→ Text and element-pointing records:
+--

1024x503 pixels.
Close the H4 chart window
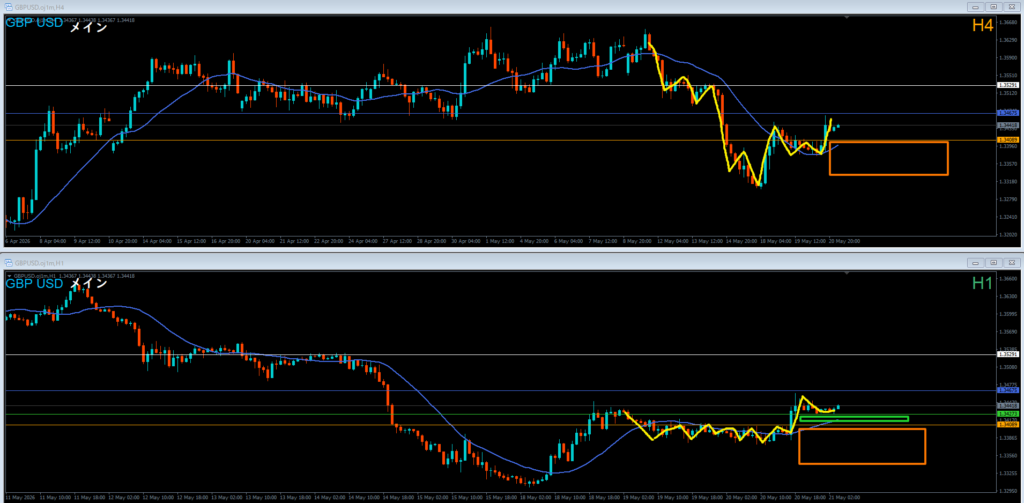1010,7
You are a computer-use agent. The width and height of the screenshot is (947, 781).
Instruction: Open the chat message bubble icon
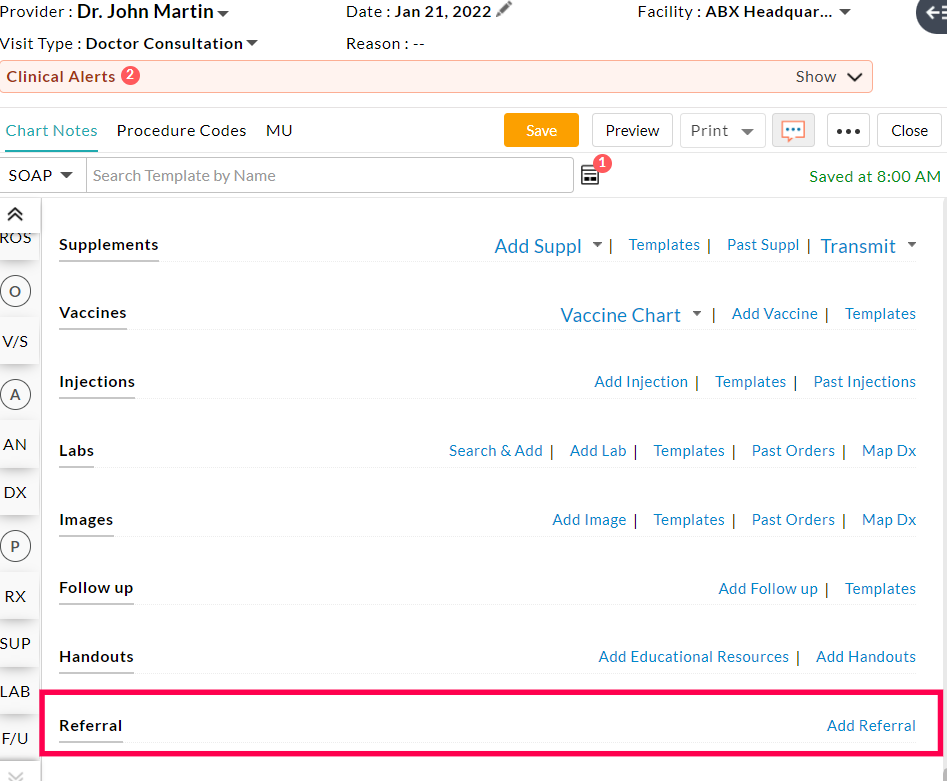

+--

→ EXERCISE AIM: Rewrite all of the material above, renaming "icon" to "symbol" and changing nothing else. Leave the pictures out of your answer.

→ FULL RESPONSE:
1024x503 pixels.
Close the H4 chart window
1010,7
You are a computer-use agent. The width and height of the screenshot is (947, 781).
Instruction: Open the chat message bubble symbol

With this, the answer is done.